The Ionis antisense drug for Huntington’s disease, marketed as Tominersen, is currently in a Phase two clinical trial called GENERATION HD2. After the phase three trial was cut short, post hoc analysis determined that the drug may benefit younger patients who had less advanced symptoms of HD. The new trial is using lower doses to treat these patients than had been used in the Phase three GENERATION HD1 trial and will focus on safety and whether Tominersen is properly hitting its target.
Breakthrough Prize in Life Sciences
In 2019, much to Bennett’s surprise, he received news that he and Krainer had won the Breakthrough Prize in Life Sciences for Spinraza.
“It took a while to process,” he said.
Accepting the prize at a gala ceremony, he thanked the many people who helped, including his source of inspiration: the patients and families who participated in the clinical trials. His mentor and colleague, Crooke, was not forgotten in the speech as Bennet thanked him for teaching him that it’s possible to do creative and impactful science in industry and the power of saying yes.
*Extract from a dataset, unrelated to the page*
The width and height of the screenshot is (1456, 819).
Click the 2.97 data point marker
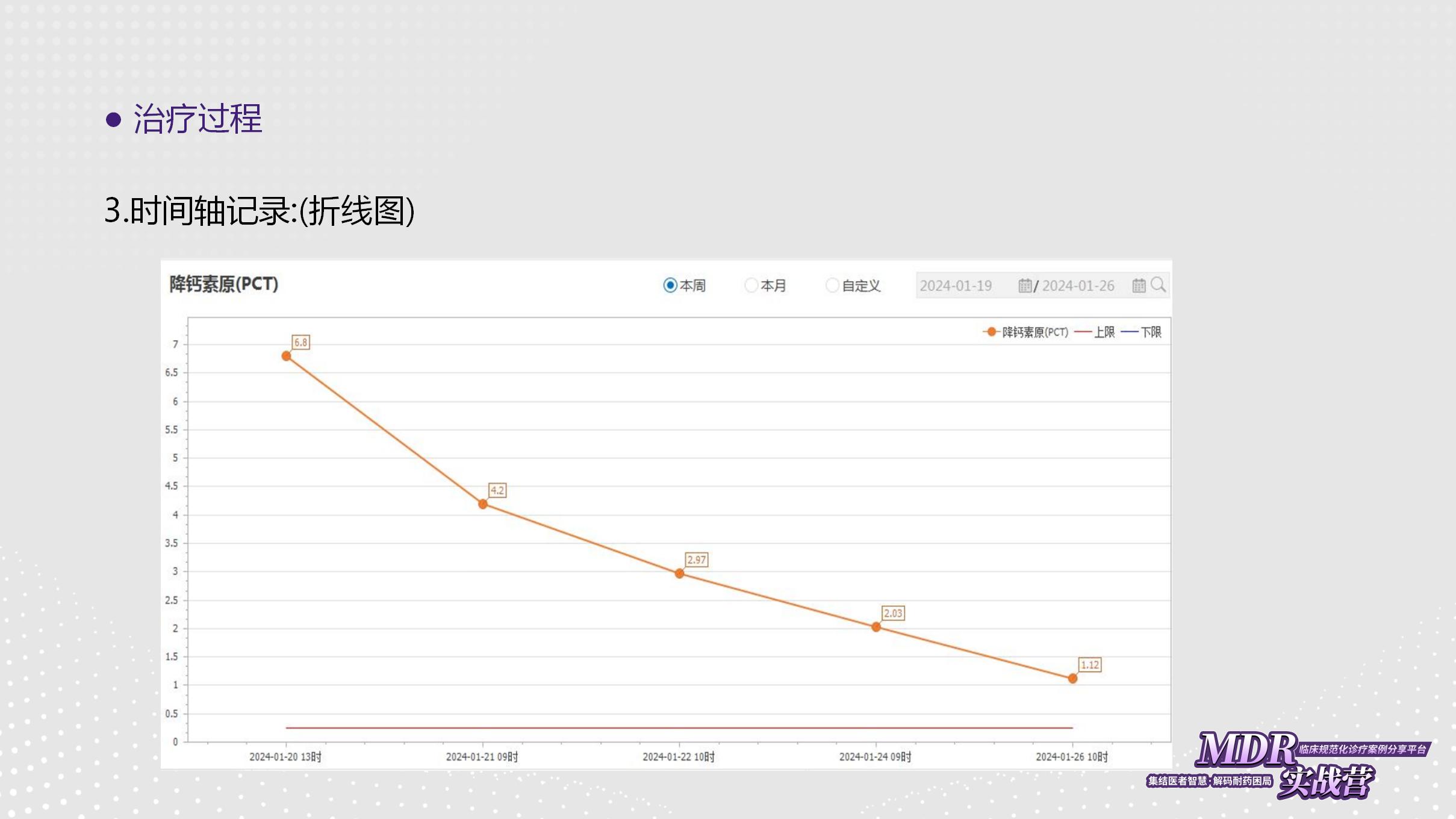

In 2018, he was also awarded the Hereditary Disease Foundation’s Leslie Gehry Prize for Innovation in Science for his commitment to developing antisense therapies for Huntington’s disease, and in 2021, he received The OTS Lifetime Achievement Award.
His leadership and work in the field continue to be recognized, with a recent announcement in 2023 that he has been named a co-recipient for the Rainwater Prize for Outstanding Innovation in Neurodegenerative Disease Research, which recognizes treatment and research progress for diseases associated with the accumulation of tau protein in the brain.
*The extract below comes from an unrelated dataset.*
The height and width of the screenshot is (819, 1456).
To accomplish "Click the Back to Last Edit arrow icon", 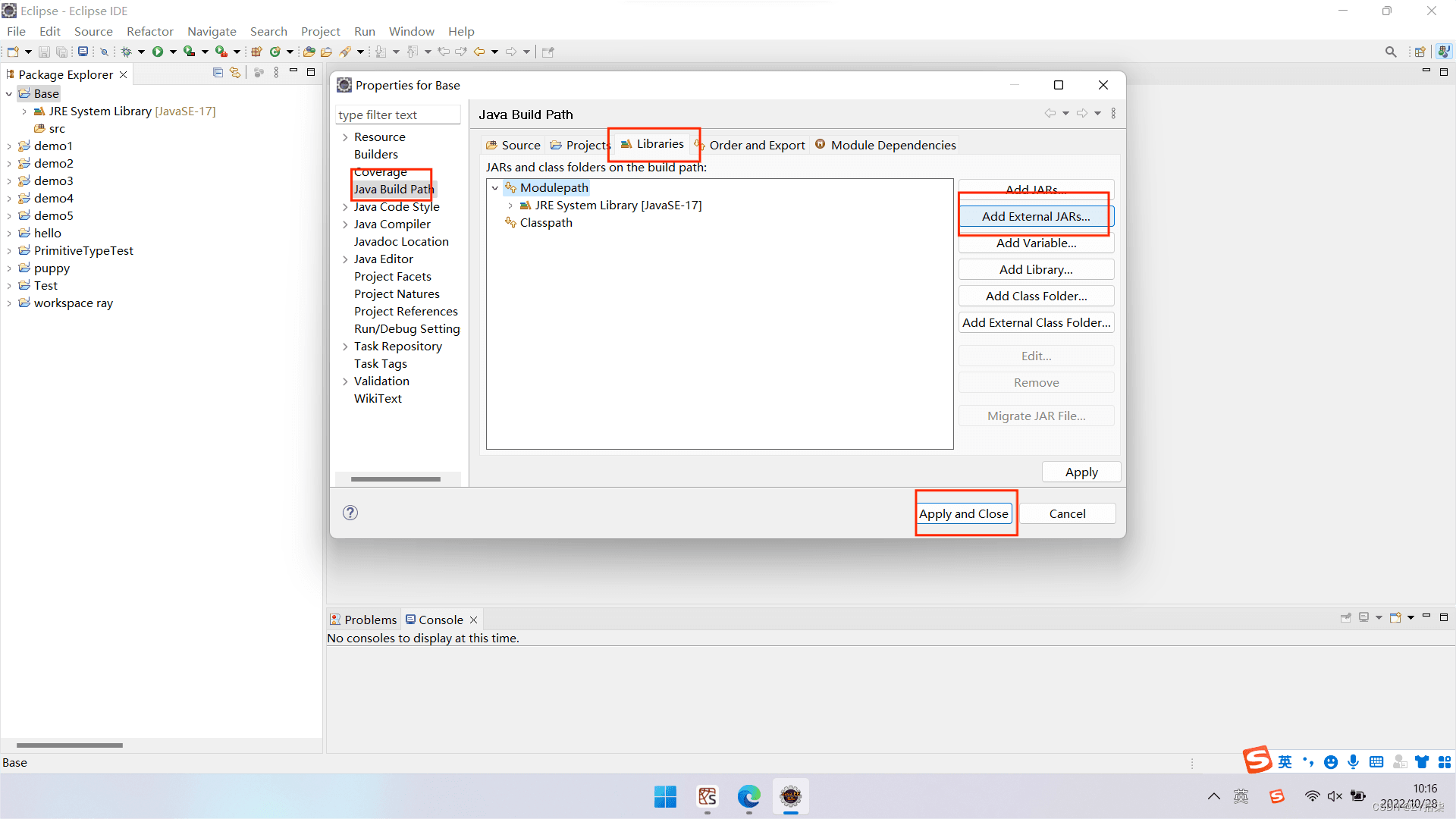I will (x=444, y=52).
Frank Bennett, Don Cleveland, and Timothy Miller are being recognized for their work in advancing antisense technology for treating neurodegenerative diseases, including amyotrophic lateral sclerosis (ALS), Huntington’s disease, Alzheimer’s disease, and tauopathies.
“I’m humbled to be recognized by the Rainwater Charitable Foundation with this prestigious award. It represents an affirmation for the work that everyone at Ionis is doing to deliver transformational genetic medicines to patients battling grave diseases,” Bennett said. “I am equally honored to share the prize with my esteemed colleagues, Drs. Cleveland and Miller, whose expertise, dedication and tireless efforts have contributed significantly to bringing hope to patients and their families.”
Patients deserve recognition for trying a novel therapy
While Bennett accepts his accolades with humility and grace, he always brings the attention and credit back to the families and the kids with the conditions, calling them the true heroes deserving of the most honor.
“They were very brave to try a very novel therapy for the first time,” he said. “And for the first few patients, there was a lot of risk associated with it. We had done all the work that we could to show that it was safe, but you never know when you’re testing a new medicine.”
As antisense therapies for neurodegenerative conditions continue to be tested and marketed, potentially changing the landscape of diseases once thought to be incurable, the world is fortunate to have a scientist so invested and inspired by the people needing a cure. Bennett encourages young people to follow their dreams, saying that you’ll be successful if you’re passionate about your work. His accomplishments are evidence that this is true.